Miró el reloj y, con gesto de impaciencia, dio dos golpes de bastón en el suelo. Lo entendí como una enérgica oferta para comer. Advertí el dolor que me provocaba el hambre tras las infinitas horas que había pasado en la prisión del desván.

La mesita se hundía bajo el peso de las bandejas de plata, fuentes y salseras que contenían caprichosos manjares. Las palabras del hidalgo me aterrorizaban y a la vez eran dulcemente tranquilizadoras, y no me quitaron en absoluto las ganas de comer. Sabía que con el estómago lleno era difícil llevar la contraria pero ¿realmente aún me disponía a protestar?

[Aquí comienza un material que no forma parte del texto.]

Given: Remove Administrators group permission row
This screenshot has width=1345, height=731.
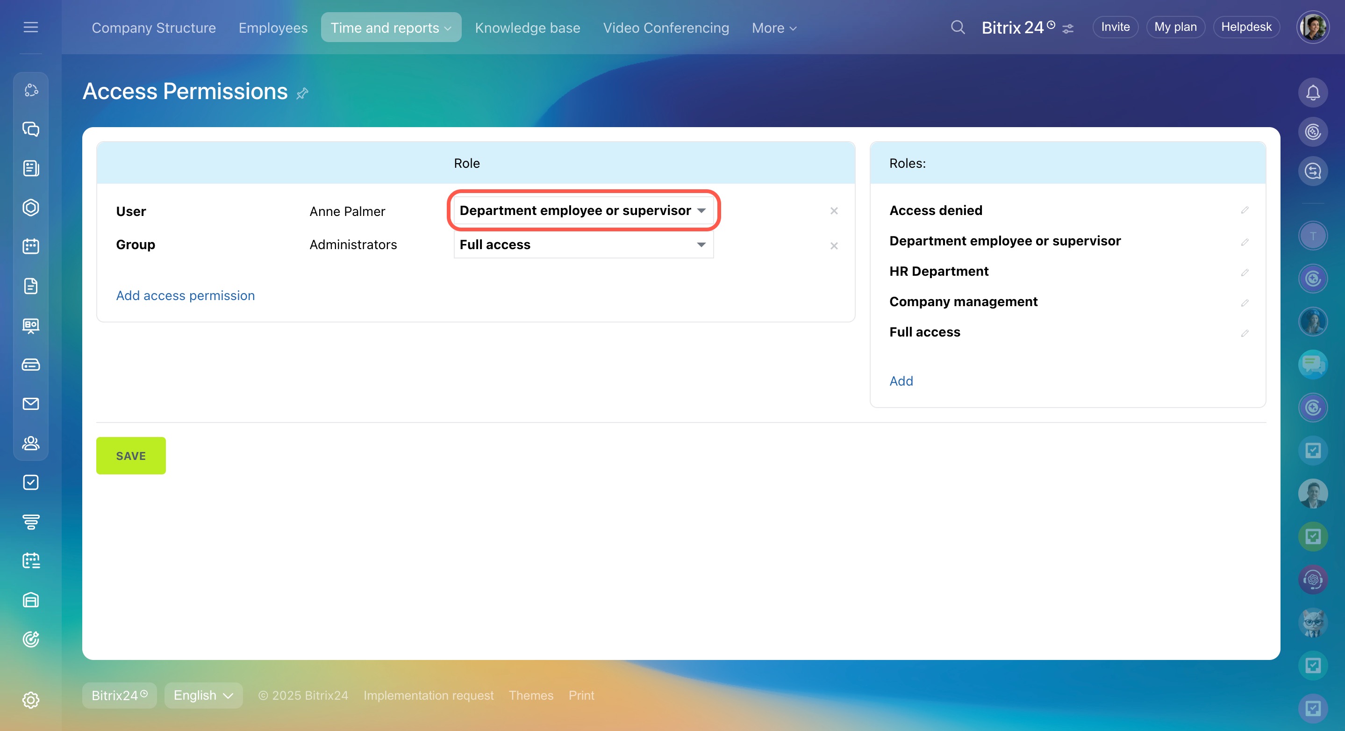Looking at the screenshot, I should pyautogui.click(x=834, y=245).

Aunque se me hacía la boca agua, la excentricidad de los manjares desplegados ante mis ojos me forzaba a ser precavido. Primero probé la turbia gelatina que olía a pescado, y en la que descubrí trozos de salmón; no me gustó demasiado. Después atrajo mi atención un puré oscuro, casi negro, mezclado con col adobada que olía a clavo, tomillo y vinagre de vino. También lo caté con cuidado, pero era tan agrio que me arrancó una mueca. A Prunslík, que me observaba con atención, eso le causó mucha gracia, así como el que titubease ante el siguiente cuenco. En él había tres pescados enteros —supuse que eran besugos— hundidos en una masa blanca, como si estuviesen aprisionados bajo la superficie congelada de un lago. Alrededor de ellos, en un círculo irregular, brillaban unas canicas anaranjadas: serbas. Cuando tomé con la punta del cuchillo la materia traslúcida y la lamí, comprobé que era manteca de cerdo. Se me pasaron las ganas de pescado. Rápidamente levanté la tapa de la salsera de gres discretamente apartada y la solté de golpe. Mi susto era fundado: desde la salsa de cebolla me había mirado una cabeza de carnero con las cuencas de los ojos vacías y unos retorcidos cuernos amarillos.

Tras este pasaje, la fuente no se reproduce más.